Kingman Strohl, MD, Research Director of Sleep Medicine at UH Cleveland Medical Center, Professor of Medicine, Physiology & Biophysics, and General Medical Sciences at Case Western Reserve University School of Medicine, and a senior author of STAR trial, oversees the comprehensive Inspire program at UH.

“Dr. Strohl works closely with our ENT colleagues to offer non-CPAP therapy to our moderate to severe OSA patients who are unable to tolerate CPAP,” Dr. Chiang explains. “Our UH Dental faculty also offers dental appliance therapy to treat mild to moderate OSA patients who have failed CPAP therapy.”

In-lab sleep study remains the gold standard for diagnosing sleep apnea, but it is not always available for all patients, Dr. Chiang says. Fortunately, home sleep apnea testing (HSAT) gives doctors another useful tool for diagnosing obstructive sleep apnea and may help turn the tide of undiagnosed sleep apnea.

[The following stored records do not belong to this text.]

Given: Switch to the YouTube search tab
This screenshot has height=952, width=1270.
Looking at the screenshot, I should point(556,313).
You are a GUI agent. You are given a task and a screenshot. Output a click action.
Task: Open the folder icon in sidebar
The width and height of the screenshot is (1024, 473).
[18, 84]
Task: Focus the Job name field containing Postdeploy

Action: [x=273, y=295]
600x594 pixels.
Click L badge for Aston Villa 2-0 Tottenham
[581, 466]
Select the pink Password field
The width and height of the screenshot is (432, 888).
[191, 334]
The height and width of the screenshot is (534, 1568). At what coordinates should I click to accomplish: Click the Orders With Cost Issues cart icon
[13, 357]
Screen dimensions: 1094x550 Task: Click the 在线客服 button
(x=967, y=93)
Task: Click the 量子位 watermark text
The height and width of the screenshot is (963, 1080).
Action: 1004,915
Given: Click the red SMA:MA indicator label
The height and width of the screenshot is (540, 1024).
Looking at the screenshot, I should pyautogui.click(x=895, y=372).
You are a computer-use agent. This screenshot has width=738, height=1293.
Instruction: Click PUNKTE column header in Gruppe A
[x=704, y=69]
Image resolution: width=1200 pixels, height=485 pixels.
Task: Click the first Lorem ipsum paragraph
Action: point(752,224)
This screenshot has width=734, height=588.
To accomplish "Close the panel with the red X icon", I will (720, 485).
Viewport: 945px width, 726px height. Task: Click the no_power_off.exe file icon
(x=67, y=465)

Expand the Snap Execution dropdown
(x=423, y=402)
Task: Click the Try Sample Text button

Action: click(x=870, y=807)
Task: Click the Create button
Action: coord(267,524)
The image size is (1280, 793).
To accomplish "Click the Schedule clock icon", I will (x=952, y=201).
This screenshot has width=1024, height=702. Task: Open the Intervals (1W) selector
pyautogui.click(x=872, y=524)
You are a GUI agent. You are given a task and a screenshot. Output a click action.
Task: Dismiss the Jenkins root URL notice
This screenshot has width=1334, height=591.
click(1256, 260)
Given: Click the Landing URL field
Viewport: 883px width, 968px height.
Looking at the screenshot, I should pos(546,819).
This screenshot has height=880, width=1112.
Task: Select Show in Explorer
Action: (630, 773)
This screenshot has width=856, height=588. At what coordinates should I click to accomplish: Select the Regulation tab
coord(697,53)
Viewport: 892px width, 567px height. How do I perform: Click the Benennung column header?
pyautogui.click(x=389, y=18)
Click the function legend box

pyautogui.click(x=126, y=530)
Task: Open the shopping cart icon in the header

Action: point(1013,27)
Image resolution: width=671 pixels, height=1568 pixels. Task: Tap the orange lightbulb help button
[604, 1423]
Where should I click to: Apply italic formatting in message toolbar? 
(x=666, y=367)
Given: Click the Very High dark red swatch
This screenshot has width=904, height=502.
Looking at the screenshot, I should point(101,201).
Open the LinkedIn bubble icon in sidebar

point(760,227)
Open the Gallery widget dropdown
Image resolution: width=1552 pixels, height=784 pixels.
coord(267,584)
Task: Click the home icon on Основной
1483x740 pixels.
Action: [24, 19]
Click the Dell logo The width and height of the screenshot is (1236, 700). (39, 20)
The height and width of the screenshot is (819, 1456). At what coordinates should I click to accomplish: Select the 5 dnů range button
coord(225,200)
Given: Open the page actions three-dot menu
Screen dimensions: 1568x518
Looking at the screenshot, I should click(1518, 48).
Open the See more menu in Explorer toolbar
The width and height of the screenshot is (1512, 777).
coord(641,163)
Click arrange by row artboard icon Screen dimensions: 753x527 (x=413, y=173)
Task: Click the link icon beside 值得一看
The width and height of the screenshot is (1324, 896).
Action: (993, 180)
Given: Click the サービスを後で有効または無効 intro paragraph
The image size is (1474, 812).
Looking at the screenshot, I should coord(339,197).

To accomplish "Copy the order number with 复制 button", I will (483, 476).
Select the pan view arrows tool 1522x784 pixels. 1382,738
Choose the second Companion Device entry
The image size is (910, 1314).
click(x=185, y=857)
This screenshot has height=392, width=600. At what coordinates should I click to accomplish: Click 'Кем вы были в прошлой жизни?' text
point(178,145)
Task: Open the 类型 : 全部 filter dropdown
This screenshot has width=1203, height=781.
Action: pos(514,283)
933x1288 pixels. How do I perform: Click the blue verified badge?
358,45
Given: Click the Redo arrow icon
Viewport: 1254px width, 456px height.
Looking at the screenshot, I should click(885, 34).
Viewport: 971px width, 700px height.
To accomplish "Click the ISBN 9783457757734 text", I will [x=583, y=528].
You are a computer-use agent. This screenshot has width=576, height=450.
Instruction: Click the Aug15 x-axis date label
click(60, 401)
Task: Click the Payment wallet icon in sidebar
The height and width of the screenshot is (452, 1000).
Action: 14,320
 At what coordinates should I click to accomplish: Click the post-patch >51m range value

HSAT costs less and typically has a shorter wait time (compared to in-lab study), and it allows users to have a more typical night’s sleep in their own homes, Dr. Chiang notes. These advantages are significant considering the magnitude of the problem and the health and safety issues associated with untreated sleep apnea.

The drawbacks? HSAT may underestimate the severity of sleep apnea and tests don’t detect total sleep times, only total recording times. “If a patient has insomnia and sleeps poorly during home sleep apnea testing,” Dr. Chiang says, “it can miss the diagnosis of sleep apnea. Therefore, a patient with negative HSAT who has a high clinical likelihood for OSA should be sent to the sleep lab for an in-lab diagnostic sleep study for further assessment.”

Also, not everyone with suspected sleep apnea is a good candidate for HSAT. For example, patients who have severe heart failure or COPD are generally not good candidates.

The newly published American Academy of Sleep Medicine’s 2017 Diagnostic Testing Clinical Practice Guideline again recommends that in-lab sleep study or an HSAT with a technically adequate device be used to diagnose OSA in uncomplicated adult patients presenting with signs and symptoms that indicate an increased risk of moderate to severe OSA.

“We hope to offer home sleep apnea testing for many UH clinics down the road,” Dr. Chiang says. “We are in the process of developing business plans – and we hope to eventually make instruments available at UH clinics and train clinic staff. So if you identify patients with suspected sleep apnea, you can send them home with an HSAT directly from the clinic.”